(Word and item position data)
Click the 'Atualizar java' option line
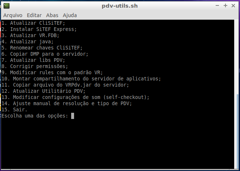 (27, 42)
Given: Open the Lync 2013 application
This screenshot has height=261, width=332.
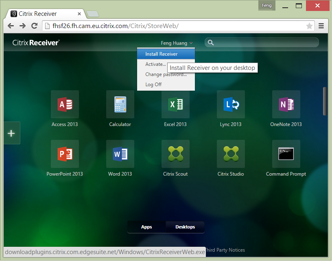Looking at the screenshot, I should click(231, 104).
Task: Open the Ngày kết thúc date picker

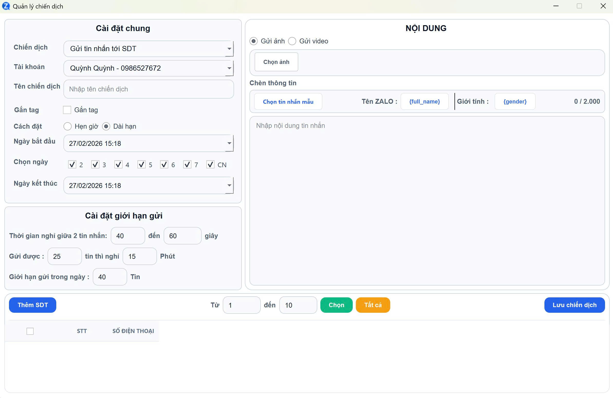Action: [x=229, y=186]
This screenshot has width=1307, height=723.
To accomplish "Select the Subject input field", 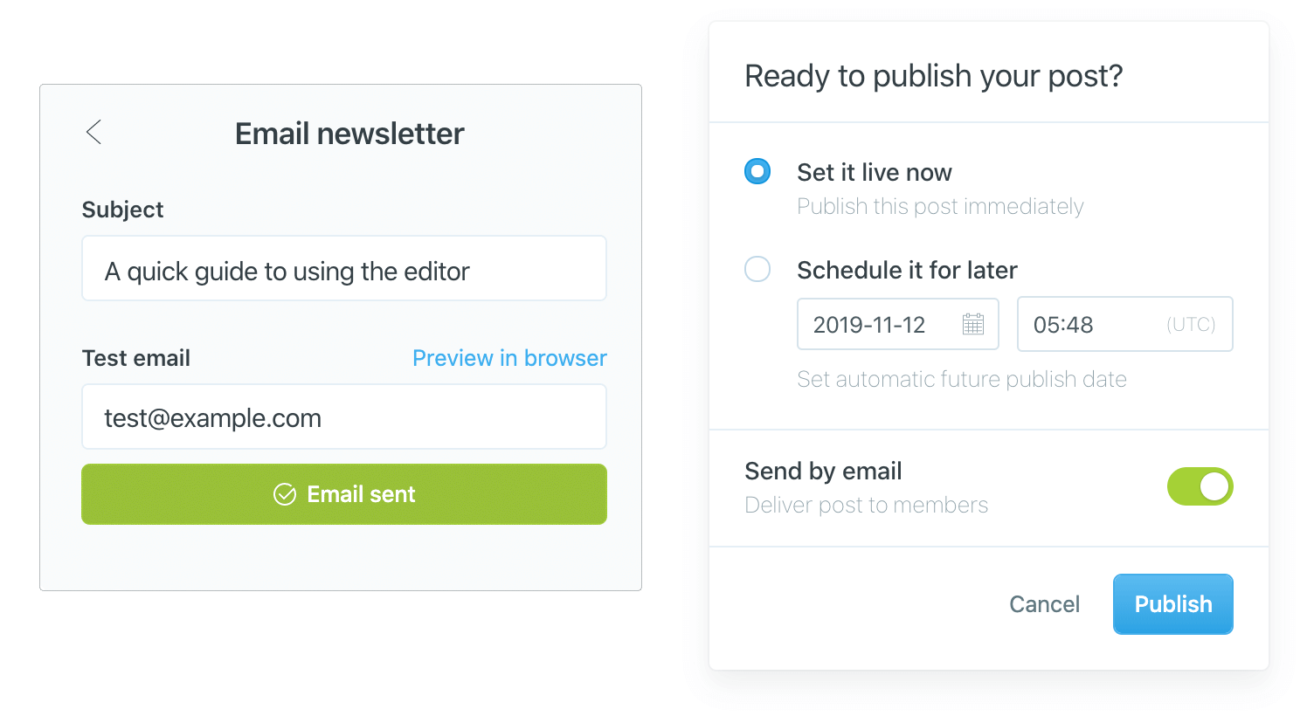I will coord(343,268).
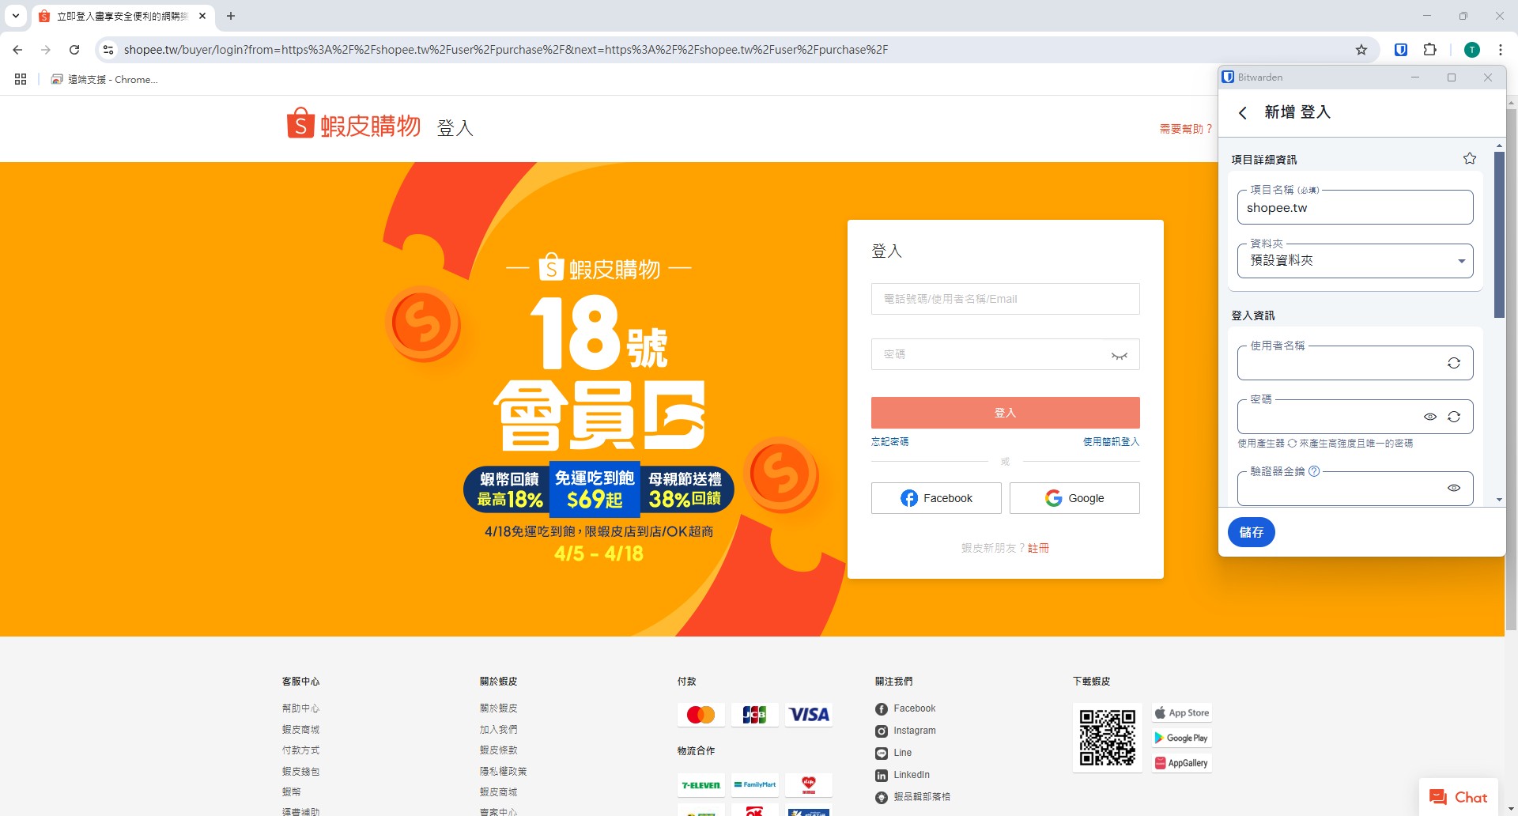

What needs to be done
Collect every line in the listing that contains the word "Open", and copy each such line in full. Case matters, so match only that capitalization.

Solution to the problem
Given: Open the Lync 2013 application
Task: Open the Ngày kết thúc date picker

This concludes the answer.